Opportunities out of obstacles
SA needs to produce more of its own consumer goods as a primary way to ignite economic growth. Young black industrialist Nhlanhla Dlamini has accepted the challenge, writes Christina Kennedy
Smart entrepreneurs look for opportunities where others only see obstacles. That’s the belief of Nhlanhla Dlamini, a young industrialist who has hit on the idea of taking offcuts of ostrich, game and crocodile meat and processing them into high-end pet food and treats for the overseas market. “It’s basically taking waste products from abattoirs and converting them into premium, value-added products, using proteins that aren’t available in other markets,” explains the brains behind Maneli Pets.
His new venture is securing Industrial Development Corporation (IDC) financing to buy machinery and convert a factory in Sebenza near Edenvale, east of Johannesburg, into an export-grade facility, which is due to begin production in March next year.
One man’s trash is another man’s treasure, so the saying goes, and Dlamini is excited about his new pet food venture using meat byproducts. The factory will create 40 new jobs (semi-skilled, unskilled and management) when it opens for business, with up to 300 positions being created in its first three years of operation.
Maneli Pets is an offshoot of the Maneli Group, a diversified food company that looks for opportunities to build businesses in the agricultural and green energy sector, while boosting black entrepreneurship. Maneli is his mother’s clan name, and he named his business in honour of “one of my biggest supporters”.
The backdrop to this is that South Africa has relatively few black-owned food production businesses, and government is actively promoting agroprocessing and the manufacturing sector in general to spur economic growth.
The country needs to make products to consume locally and also to export, instead of importing them. As such, the local food production and processing arena is ripe for the picking – with funding entities such as the IDC willing to step in to invest in worthwhile projects that create or expand manufacturing capability in the agriculture value chain.
“In Africa, the bulk of food is grown by multinationals and there are opportunities for black entrepreneurs in this space,” says Dlamini animatedly. “With the country experiencing slow growth, we need a new generation of industrialists to step forward.”
Dlamini’s pioneering spirit was born in the Soweto Anyone starting a small business needs to be mindful of the peaks and valleys that entrepreneurship brings. From week to week, day to day, hour to hour, you can be on top of the world and then in the depths of despair.
You have to find ways of coping with this roller coaster – be it spiritually, actively or interpersonally – otherwise you will burn out quickly.
“I’m firmly committed to South Africa – to try to grow the economy, create jobs and lower inequality,” says Dlamini.
“One of the bigger influences on my life was growing up seeing Nelson Mandela coming out of prison and becoming president, and others who sacrificed their lives for democracy.

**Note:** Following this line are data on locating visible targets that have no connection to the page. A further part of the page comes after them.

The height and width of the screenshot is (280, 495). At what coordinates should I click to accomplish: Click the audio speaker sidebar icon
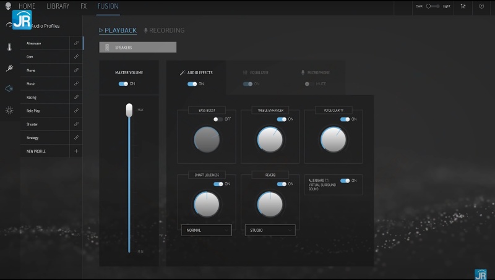9,89
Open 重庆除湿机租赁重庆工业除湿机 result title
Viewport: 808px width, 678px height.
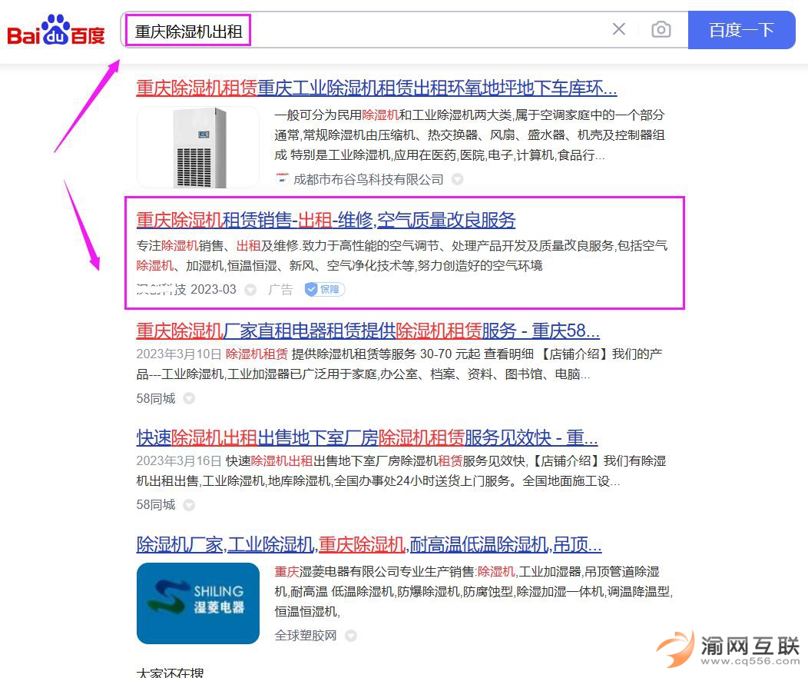coord(376,88)
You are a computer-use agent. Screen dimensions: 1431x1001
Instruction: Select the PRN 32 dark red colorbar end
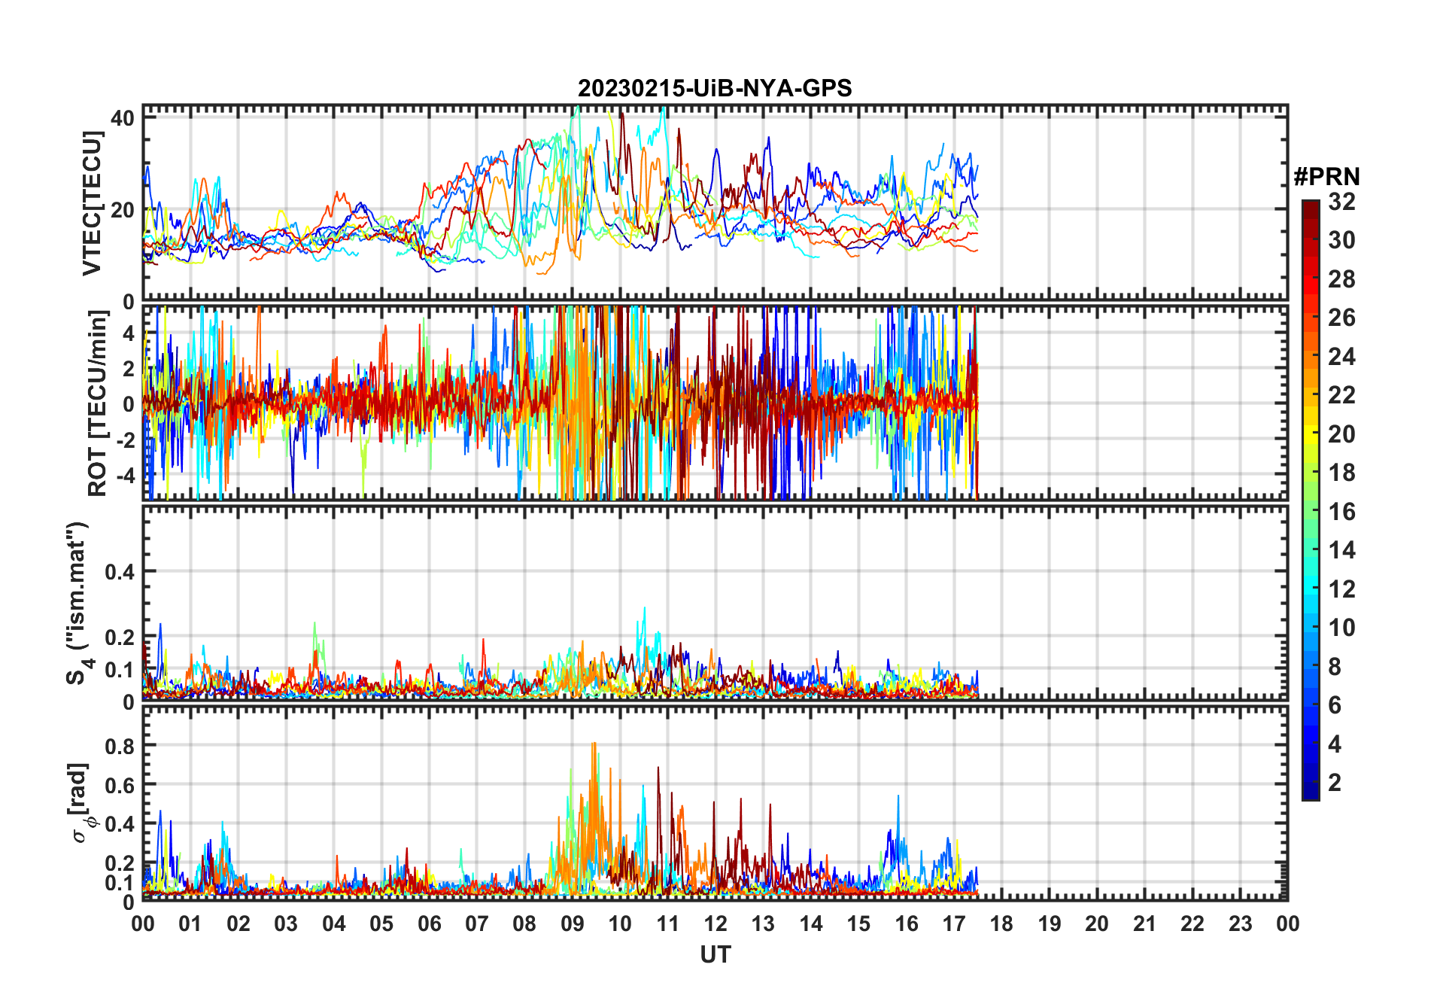1311,205
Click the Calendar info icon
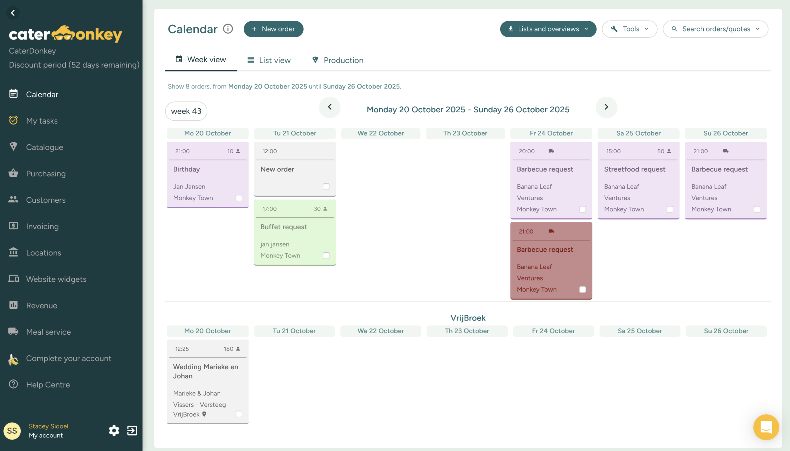This screenshot has width=790, height=451. click(x=228, y=29)
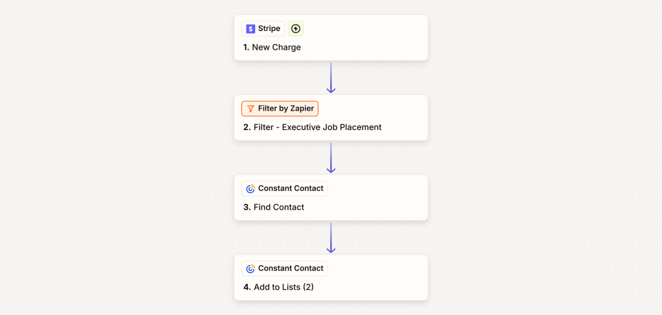Click Constant Contact logo icon in Find Contact step
Viewport: 662px width, 315px height.
click(x=250, y=189)
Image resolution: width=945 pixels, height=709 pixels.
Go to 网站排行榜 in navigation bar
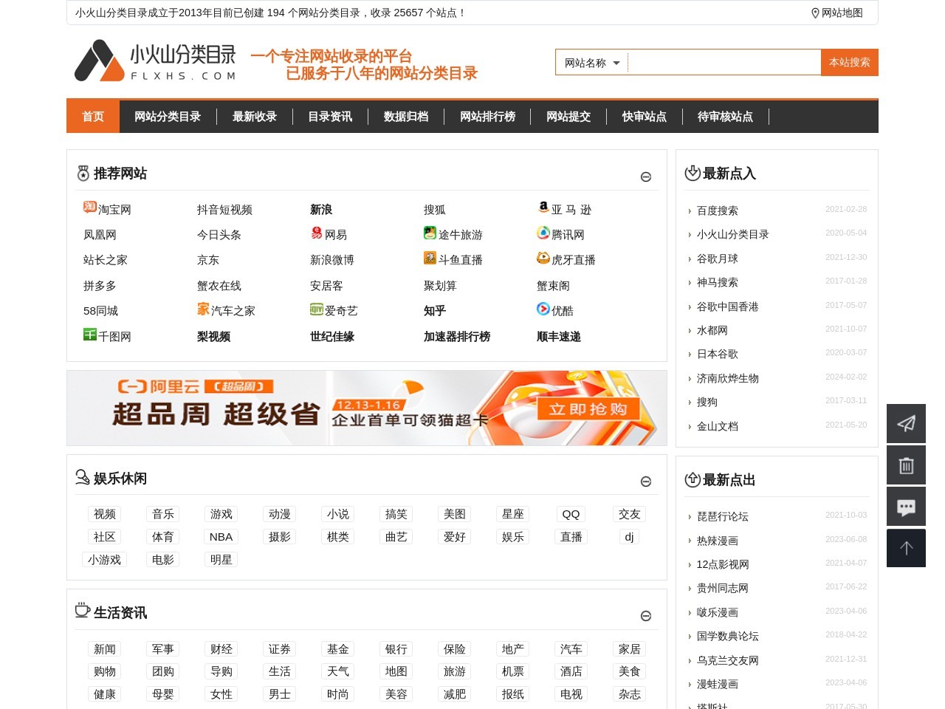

The sacrifices of this generation are far smaller than those of previous ones, so it’s up to us to stabilise the country and make it prosper.”
Dlamini believes the “formula” for a good entrepreneur is someone who can “spot an opportunity, build good teams and who has business acumen from formal education or work experience”. The last point is not something that can be brushed aside, he says, as selling your business to funders and your product to the market require a certain amount of business savvy.
Fortunately, there are small business “incubators”, such as the Awethu Project, that “build on the raw ingredients” or qualities that a budding entrepreneur has, and add extra skills and knowledge to help him or her get ahead, and this is where Dlamini obtained some of the seed capital for his first business.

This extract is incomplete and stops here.